Décrit par le réalisateur lui-même comme "un éloge à Tarantino à la rencontre des Coen avec un soupçon de David Lynch à la Jean-Pierre Jeunet canuelien", Cadavres raconte l’histoire d’amour entre Raymond (Huard), un paumé sans envergure, et sa soeur Angèle (Julie Le Breton), actrice sans talent et star de la série télé policière Cadavres ("C’est très drôle et très libérateur de jouer les mauvaises actrices!" lance celle qui a remporté le Jutra de la meilleure actrice pour Maurice Richard), qu’il retrouve un soir d’Halloween alors qu’il vient de tuer leur mère (Sylvie Boucher).

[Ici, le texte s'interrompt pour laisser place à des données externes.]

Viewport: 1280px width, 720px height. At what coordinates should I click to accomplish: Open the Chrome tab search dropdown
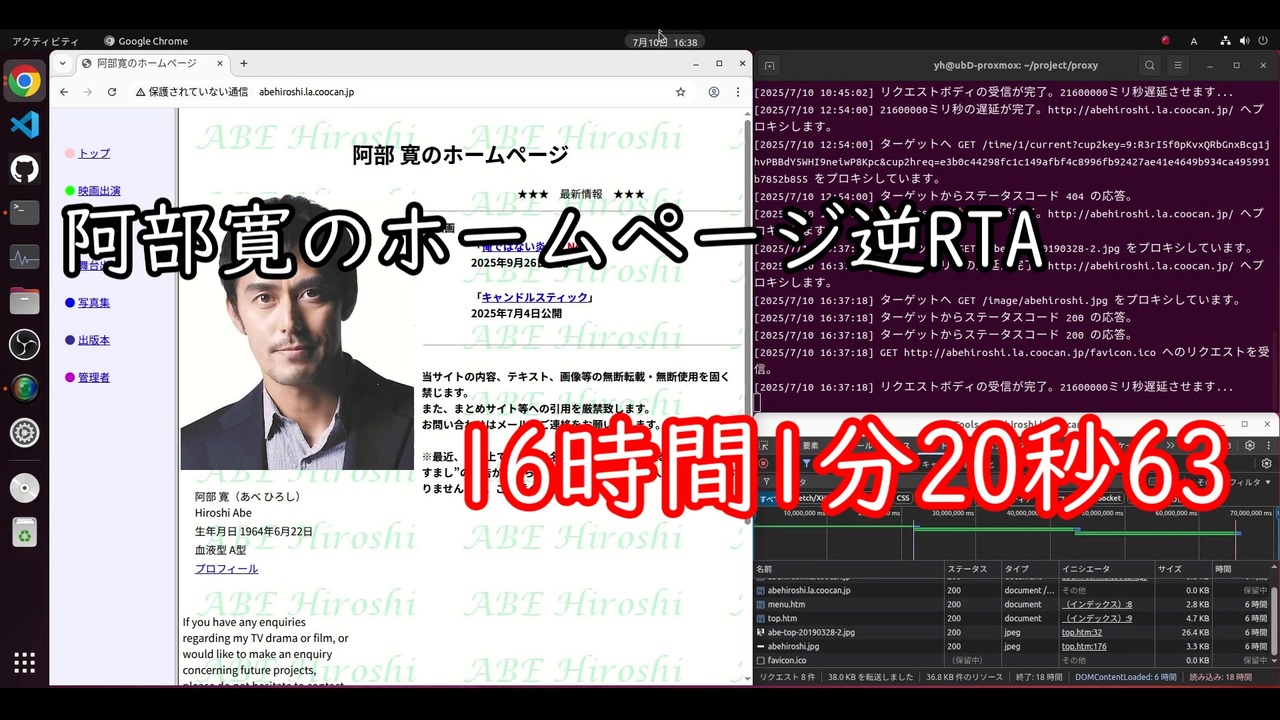coord(63,63)
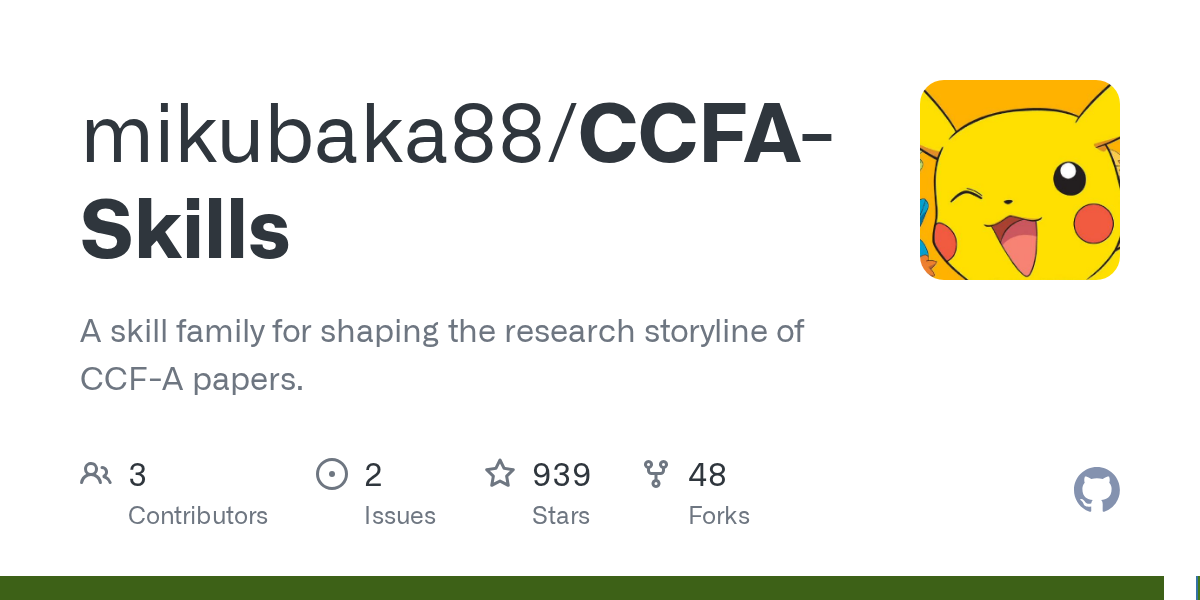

À propos de l’inceste, Canuel avance: "Ce qui m’a allumé dans Cadavres, c’est de pouvoir demander qui on est comme race pour toujours juger avec un code moral qu’on nous a imposé. Jeune, on m’a dit une phrase qui me revient tout le temps: "Les fous sont les fous parce qu’ils sont une minorité, mais s’ils étaient la majorité, est-ce que la normalité serait d’être fou?" Si, pour toi, avoir eu une relation incestueuse avec ta soeur, c’est normal, cool, que tu y as trouvé du bonheur et de l’amour, qui te dit que ce n’est pas correct? C’est le code moral et la religion qui ont décidé que ce ne l’était pas. Comme créateur, j’ai dû me détacher de cela et dire que c’était la normalité. Dans certaines cultures, l’inceste est accepté. C’est l’un des grands tabous de l’humanité."

Celle qui incarne le fruit défendu poursuit: "L’inceste fait partie de ma vie parce que j’ai connu des gens qui l’ont vécu. Peu avant, j’avais joué dans Antigone, alors je m’étais beaucoup interrogée sur le sujet. Ce qui n’est pas clair entre Raymond et Angèle, c’est qu’on ignore si c’est de l’abus ou de l’innocence qui a tourné à vide à cause d’une trop grande soif d’amour."

De son personnage, elle dira aussi: "Angèle a tellement aucune confiance en elle, aucune conscience d’elle-même qu’elle est totalement disjonctée. Elle croit que son personnage à la télé lui donne une importance dans le monde. Elle est un peu schizophrène, mais elle est surtout très enfantine: une seconde, elle rit; une seconde, elle pleure; une seconde, elle pète sa coche; et ensuite, tout est beau. Il y avait zéro psychologie à faire là-dedans, que de l’émotion."

Quant à la nudité frontale, elle avouera: "Dans une scène d’amour où il y a de la nudité, il y a une motivation plus claire, mais là, les motivations d’Angèle d’être nue sont tordues. Elle a tellement besoin de faire de l’effet, d’être aimée, qu’elle utilise même sa nudité avec son frère, ce que j’ai trouvé très troublant. C’était très difficile à faire, car même si ça ne paraît pas, je suis assez pudique, je devais m’assumer comme Angèle. C’était comme se lancer dans un lac glacé."

SOMBRE VILAIN

Aux prises avec un personnage peu bavard, Patrick Huard a dû freiner ses ardeurs, bien qu’Érik Canuel lui ait permis de lancer quelques répliques de son cru: "C’est la troisième fois que je joue un personnage qui bouge peu et parle peu; si je n’avais pas joué ces autres rôles (ceux de Monica la Mitraille et d’Au nom de la loi), je n’aurais pas pu faire celui-là. Je ne juge pas mes personnages, ce n’est pas mon job mais celui du spectateur."

Il ajoute: "Mon personnage pense toujours que ce qu’il fait, c’est correct. Je n’ai pas besoin de l’aimer comme personne mais comme challenge, comme costume à enfiler. Si j’arrive à me voir le faire, c’est que ça me tente, sinon, je ne le sens pas, je ne le fais pas. Comme toujours, j’ai participé au look de mon personnage; c’est ma méthode de travail: je commence de l’extérieur pour aller vers l’intérieur."

Acteur très en demande et réalisateur ayant récolté le plus grand succès en 2007 avec son premier long métrage, Les 3 p’tits cochons, Patrick Huard, qui s’est d’abord fait connaître comme humoriste, n’a pu s’empêcher de taquiner Christian Bégin, qui tient le rôle d’un policier zélé, sur le plateau – rappelez-vous sa sortie contre les humoristes devenus acteurs.

"On a beaucoup ri avec ça, je l’ai un petit peu écoeuré… On se connaît depuis longtemps et on s’aime beaucoup. Je l’ai connu à l’époque où il voulait faire de l’humour. À un moment donné pendant le tournage, je lui ai dit: "Tant d’années d’études pour finir comme moi à faire des jokes de pet"", conclut Huard dans un grand éclat de rire.